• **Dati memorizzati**

# # #

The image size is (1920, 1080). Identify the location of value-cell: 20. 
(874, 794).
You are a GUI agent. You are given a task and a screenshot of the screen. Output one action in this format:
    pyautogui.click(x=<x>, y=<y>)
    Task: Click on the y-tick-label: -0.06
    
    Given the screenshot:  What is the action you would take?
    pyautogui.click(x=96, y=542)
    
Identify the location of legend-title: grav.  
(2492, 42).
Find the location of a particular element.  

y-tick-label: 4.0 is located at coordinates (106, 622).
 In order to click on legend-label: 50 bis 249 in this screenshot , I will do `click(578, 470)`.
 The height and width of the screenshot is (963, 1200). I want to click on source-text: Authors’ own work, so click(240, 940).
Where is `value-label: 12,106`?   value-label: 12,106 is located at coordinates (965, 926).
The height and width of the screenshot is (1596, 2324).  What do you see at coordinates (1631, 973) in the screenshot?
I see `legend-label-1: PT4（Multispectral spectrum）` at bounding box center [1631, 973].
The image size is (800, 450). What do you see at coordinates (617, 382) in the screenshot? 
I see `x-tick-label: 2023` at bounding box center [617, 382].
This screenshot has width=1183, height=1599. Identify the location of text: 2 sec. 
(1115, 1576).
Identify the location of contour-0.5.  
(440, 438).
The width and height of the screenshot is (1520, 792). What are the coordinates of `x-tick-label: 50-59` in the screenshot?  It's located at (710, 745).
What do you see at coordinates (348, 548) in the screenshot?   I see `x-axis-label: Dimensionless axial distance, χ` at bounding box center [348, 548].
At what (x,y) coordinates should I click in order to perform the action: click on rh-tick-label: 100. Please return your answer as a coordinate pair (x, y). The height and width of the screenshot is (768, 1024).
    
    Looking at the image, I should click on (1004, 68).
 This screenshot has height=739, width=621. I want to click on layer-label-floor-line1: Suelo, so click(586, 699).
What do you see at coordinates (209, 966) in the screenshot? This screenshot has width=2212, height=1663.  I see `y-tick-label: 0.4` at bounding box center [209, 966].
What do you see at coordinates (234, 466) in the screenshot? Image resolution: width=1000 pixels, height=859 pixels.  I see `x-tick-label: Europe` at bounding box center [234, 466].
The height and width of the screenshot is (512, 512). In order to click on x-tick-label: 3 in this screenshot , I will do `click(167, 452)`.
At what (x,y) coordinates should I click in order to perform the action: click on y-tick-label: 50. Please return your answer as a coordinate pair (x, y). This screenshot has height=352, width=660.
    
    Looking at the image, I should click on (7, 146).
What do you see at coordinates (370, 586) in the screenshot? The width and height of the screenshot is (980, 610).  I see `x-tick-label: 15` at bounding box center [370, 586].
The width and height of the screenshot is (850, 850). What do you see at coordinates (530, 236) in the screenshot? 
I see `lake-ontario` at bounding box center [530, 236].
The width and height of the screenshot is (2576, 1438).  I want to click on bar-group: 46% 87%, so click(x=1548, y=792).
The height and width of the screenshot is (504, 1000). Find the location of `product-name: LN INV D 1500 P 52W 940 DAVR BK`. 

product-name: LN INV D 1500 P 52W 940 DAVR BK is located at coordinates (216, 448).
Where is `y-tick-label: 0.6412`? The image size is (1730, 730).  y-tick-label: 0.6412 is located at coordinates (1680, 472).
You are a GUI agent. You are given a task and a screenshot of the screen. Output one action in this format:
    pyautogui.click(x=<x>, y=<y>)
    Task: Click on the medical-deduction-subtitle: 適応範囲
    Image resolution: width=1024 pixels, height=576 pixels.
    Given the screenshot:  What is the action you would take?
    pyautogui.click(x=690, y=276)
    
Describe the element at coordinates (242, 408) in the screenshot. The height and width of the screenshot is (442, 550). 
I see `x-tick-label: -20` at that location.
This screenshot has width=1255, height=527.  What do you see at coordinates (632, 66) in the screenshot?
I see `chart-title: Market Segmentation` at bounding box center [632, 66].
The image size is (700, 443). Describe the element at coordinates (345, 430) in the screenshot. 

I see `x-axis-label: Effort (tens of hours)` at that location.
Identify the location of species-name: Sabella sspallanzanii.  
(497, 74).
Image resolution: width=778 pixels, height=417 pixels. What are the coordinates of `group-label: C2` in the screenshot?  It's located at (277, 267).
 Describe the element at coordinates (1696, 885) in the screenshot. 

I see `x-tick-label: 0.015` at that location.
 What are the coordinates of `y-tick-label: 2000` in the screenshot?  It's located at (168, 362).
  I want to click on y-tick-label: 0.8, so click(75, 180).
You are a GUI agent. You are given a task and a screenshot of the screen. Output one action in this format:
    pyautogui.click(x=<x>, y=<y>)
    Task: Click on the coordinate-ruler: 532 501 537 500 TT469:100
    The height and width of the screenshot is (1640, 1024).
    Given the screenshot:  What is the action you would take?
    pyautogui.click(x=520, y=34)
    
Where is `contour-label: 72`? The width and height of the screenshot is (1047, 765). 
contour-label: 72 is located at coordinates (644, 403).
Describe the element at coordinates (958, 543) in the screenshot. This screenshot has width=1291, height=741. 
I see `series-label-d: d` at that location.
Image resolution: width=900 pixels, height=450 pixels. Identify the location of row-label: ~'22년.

# # #

• **Azione richiesta**
Stampa tutte le righe qui sopra senza cambiare nulla.

• **Area di risposta**
The image size is (1920, 1080). Identify the location of value-cell: 20. 
(874, 794).
You are a GUI agent. You are given a task and a screenshot of the screen. Output one action in this format:
    pyautogui.click(x=<x>, y=<y>)
    Task: Click on the y-tick-label: -0.06
    
    Given the screenshot:  What is the action you would take?
    pyautogui.click(x=96, y=542)
    
Identify the location of legend-title: grav.  
(2492, 42).
Find the location of a particular element.  

y-tick-label: 4.0 is located at coordinates (106, 622).
 In order to click on legend-label: 50 bis 249 in this screenshot , I will do `click(578, 470)`.
 The height and width of the screenshot is (963, 1200). I want to click on source-text: Authors’ own work, so click(240, 940).
Where is `value-label: 12,106`?   value-label: 12,106 is located at coordinates (965, 926).
The height and width of the screenshot is (1596, 2324).  What do you see at coordinates (1631, 973) in the screenshot?
I see `legend-label-1: PT4（Multispectral spectrum）` at bounding box center [1631, 973].
The image size is (800, 450). What do you see at coordinates (617, 382) in the screenshot? 
I see `x-tick-label: 2023` at bounding box center [617, 382].
This screenshot has width=1183, height=1599. Identify the location of text: 2 sec. 
(1115, 1576).
Identify the location of contour-0.5.  
(440, 438).
The width and height of the screenshot is (1520, 792). What are the coordinates of `x-tick-label: 50-59` in the screenshot?  It's located at (710, 745).
What do you see at coordinates (348, 548) in the screenshot?   I see `x-axis-label: Dimensionless axial distance, χ` at bounding box center [348, 548].
At what (x,y) coordinates should I click in order to perform the action: click on rh-tick-label: 100. Please return your answer as a coordinate pair (x, y). The height and width of the screenshot is (768, 1024).
    
    Looking at the image, I should click on (1004, 68).
 This screenshot has height=739, width=621. I want to click on layer-label-floor-line1: Suelo, so click(586, 699).
What do you see at coordinates (209, 966) in the screenshot? This screenshot has width=2212, height=1663.  I see `y-tick-label: 0.4` at bounding box center [209, 966].
What do you see at coordinates (234, 466) in the screenshot? Image resolution: width=1000 pixels, height=859 pixels.  I see `x-tick-label: Europe` at bounding box center [234, 466].
The height and width of the screenshot is (512, 512). In order to click on x-tick-label: 3 in this screenshot , I will do `click(167, 452)`.
At what (x,y) coordinates should I click in order to perform the action: click on y-tick-label: 50. Please return your answer as a coordinate pair (x, y). This screenshot has height=352, width=660.
    
    Looking at the image, I should click on (7, 146).
What do you see at coordinates (370, 586) in the screenshot? The width and height of the screenshot is (980, 610).  I see `x-tick-label: 15` at bounding box center [370, 586].
The width and height of the screenshot is (850, 850). What do you see at coordinates (530, 236) in the screenshot? 
I see `lake-ontario` at bounding box center [530, 236].
The width and height of the screenshot is (2576, 1438).  I want to click on bar-group: 46% 87%, so click(x=1548, y=792).
The height and width of the screenshot is (504, 1000). Find the location of `product-name: LN INV D 1500 P 52W 940 DAVR BK`. 

product-name: LN INV D 1500 P 52W 940 DAVR BK is located at coordinates (216, 448).
Where is `y-tick-label: 0.6412`? The image size is (1730, 730).  y-tick-label: 0.6412 is located at coordinates (1680, 472).
You are a GUI agent. You are given a task and a screenshot of the screen. Output one action in this format:
    pyautogui.click(x=<x>, y=<y>)
    Task: Click on the medical-deduction-subtitle: 適応範囲
    Image resolution: width=1024 pixels, height=576 pixels.
    Given the screenshot:  What is the action you would take?
    pyautogui.click(x=690, y=276)
    
Describe the element at coordinates (242, 408) in the screenshot. The height and width of the screenshot is (442, 550). 
I see `x-tick-label: -20` at that location.
This screenshot has width=1255, height=527.  What do you see at coordinates (632, 66) in the screenshot?
I see `chart-title: Market Segmentation` at bounding box center [632, 66].
The image size is (700, 443). Describe the element at coordinates (345, 430) in the screenshot. 

I see `x-axis-label: Effort (tens of hours)` at that location.
Identify the location of species-name: Sabella sspallanzanii.  
(497, 74).
Image resolution: width=778 pixels, height=417 pixels. What are the coordinates of `group-label: C2` in the screenshot?  It's located at (277, 267).
 Describe the element at coordinates (1696, 885) in the screenshot. 

I see `x-tick-label: 0.015` at that location.
 What are the coordinates of `y-tick-label: 2000` in the screenshot?  It's located at (168, 362).
  I want to click on y-tick-label: 0.8, so click(75, 180).
You are a GUI agent. You are given a task and a screenshot of the screen. Output one action in this format:
    pyautogui.click(x=<x>, y=<y>)
    Task: Click on the coordinate-ruler: 532 501 537 500 TT469:100
    The height and width of the screenshot is (1640, 1024).
    Given the screenshot:  What is the action you would take?
    pyautogui.click(x=520, y=34)
    
Where is `contour-label: 72`? The width and height of the screenshot is (1047, 765). 
contour-label: 72 is located at coordinates (644, 403).
Describe the element at coordinates (958, 543) in the screenshot. This screenshot has width=1291, height=741. 
I see `series-label-d: d` at that location.
Image resolution: width=900 pixels, height=450 pixels. Identify the location of row-label: ~'22년.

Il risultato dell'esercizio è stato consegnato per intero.